Le recensement des aléas s'effectue en partenariat avec des chercheurs. Un rapport de Météo-France retrace l'historique des phénomènes cycloniques depuis le XVIIIe siècle, même si les archives manquent. Depuis les années 1950 et la décision de leur attribuer des prénoms, six tempêtes tropicales et quinze ouragans ont été recensés, dont six entre 1995 et 2000. À l'aune de ces chiffres, il est possible de mesurer la récurrence des phénomènes cycloniques. Ainsi, Saint-Martin est en moyenne confrontée à un phénomène cyclonique tous les quatre à cinq ans, dont un phénomène majeur tous les vingt ans, comme l'illustrent les ouragans Luis, en 1995, et Irma, en 2017.
J'en viens au bilan des dispositifs créés depuis le passage d'Irma, à nos retours d'expérience et aux recommandations émises par les chercheurs et par l'Assemblée nationale et le Sénat, dans leurs rapports.
La collectivité a d'abord mis à jour son plan territorial de sauvegarde. Ce dernier était essentiellement axé sur les ouragans majeurs mais depuis le passage de Tammy en octobre 2023, nous avons compris qu'il était nécessaire d'en décliner une version adaptée aux tempêtes tropicales, car les dispositifs ne sont pas les mêmes.
Nous avons institué un poste de commandement sûr, qui nous avait manqué face à Irma. Nous disposons donc dorénavant d'un lieu autonome en énergie, en eau et en vivres, et doté de téléphones satellitaires pour demeurer joignables même en cas de défaillance des réseaux téléphoniques.
Autre nouveauté, nous avons dressé une carte des enjeux, qui permet au président et aux différents services, en particulier l'armée et la sécurité civile, d'identifier aisément après l'événement les lieux les plus importants – hôpital, port… – et ceux où se trouvent les personnes les plus fragiles.
S'agissant de la protection de la population, il existait des abris cycloniques avant le passage d'Irma, mais qui étaient petits et dispersés.

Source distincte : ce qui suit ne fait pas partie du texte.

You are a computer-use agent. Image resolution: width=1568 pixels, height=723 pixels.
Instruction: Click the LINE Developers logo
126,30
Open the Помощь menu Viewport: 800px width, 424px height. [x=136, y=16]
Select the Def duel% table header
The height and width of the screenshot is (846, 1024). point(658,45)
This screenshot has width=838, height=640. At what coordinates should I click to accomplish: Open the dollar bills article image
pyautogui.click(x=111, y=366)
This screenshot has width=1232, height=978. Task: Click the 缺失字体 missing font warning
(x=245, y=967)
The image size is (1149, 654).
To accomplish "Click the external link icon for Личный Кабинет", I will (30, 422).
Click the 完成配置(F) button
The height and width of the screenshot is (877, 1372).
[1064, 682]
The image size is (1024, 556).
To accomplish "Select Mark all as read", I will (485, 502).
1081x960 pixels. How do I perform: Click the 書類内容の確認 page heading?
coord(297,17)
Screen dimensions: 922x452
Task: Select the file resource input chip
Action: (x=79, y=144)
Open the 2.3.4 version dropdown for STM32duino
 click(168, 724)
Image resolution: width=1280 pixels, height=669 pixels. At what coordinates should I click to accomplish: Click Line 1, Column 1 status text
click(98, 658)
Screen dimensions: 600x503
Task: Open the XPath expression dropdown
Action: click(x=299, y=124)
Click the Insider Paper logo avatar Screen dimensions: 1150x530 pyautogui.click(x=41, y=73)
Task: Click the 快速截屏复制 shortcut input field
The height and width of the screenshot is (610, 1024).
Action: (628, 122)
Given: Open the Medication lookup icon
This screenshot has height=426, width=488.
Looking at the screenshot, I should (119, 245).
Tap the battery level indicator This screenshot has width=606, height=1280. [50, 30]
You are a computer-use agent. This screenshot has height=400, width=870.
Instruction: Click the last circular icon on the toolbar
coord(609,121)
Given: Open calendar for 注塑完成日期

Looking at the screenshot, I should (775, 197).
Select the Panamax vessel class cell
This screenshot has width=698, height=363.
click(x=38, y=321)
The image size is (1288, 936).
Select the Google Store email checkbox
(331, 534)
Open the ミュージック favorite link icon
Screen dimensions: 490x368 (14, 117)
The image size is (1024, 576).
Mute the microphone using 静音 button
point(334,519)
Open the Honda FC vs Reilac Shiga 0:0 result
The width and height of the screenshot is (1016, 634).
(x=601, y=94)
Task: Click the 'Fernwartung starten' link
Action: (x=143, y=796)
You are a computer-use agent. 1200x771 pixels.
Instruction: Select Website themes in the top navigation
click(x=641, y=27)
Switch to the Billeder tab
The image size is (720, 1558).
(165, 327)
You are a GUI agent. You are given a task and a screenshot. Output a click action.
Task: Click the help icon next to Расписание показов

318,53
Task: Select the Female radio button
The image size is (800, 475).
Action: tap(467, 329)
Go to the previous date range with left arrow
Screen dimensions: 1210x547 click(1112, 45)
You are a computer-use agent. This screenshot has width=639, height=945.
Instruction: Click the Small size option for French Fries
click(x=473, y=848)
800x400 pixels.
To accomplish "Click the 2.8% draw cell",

Nous les avons recentrés et disposons désormais de sept abris d'une capacité totale de 1 500 places, contre 371 auparavant. Les collèges évoqués par le président Mussington s'y ajouteront, réduisant la vulnérabilité des populations environnantes.
Mon ancien directeur et moi-même avons développé une nouvelle stratégie d'armement des abris. Dans l'ancien dispositif, ces derniers n'avaient aucun espace de stockage : le matériel nécessaire était stocké dans des containers situés au port et devait être transporté dans chaque abri par les services techniques de la collectivité en amont des phénomènes, ce qui était très contraignant. À présent, chaque abri sera doté d'un container renfermant tout le matériel requis.
Nous avons aussi mis à la disposition des habitants des bus destinés à acheminer vers les abris ceux qui ne peuvent s'y rendre par eux-mêmes.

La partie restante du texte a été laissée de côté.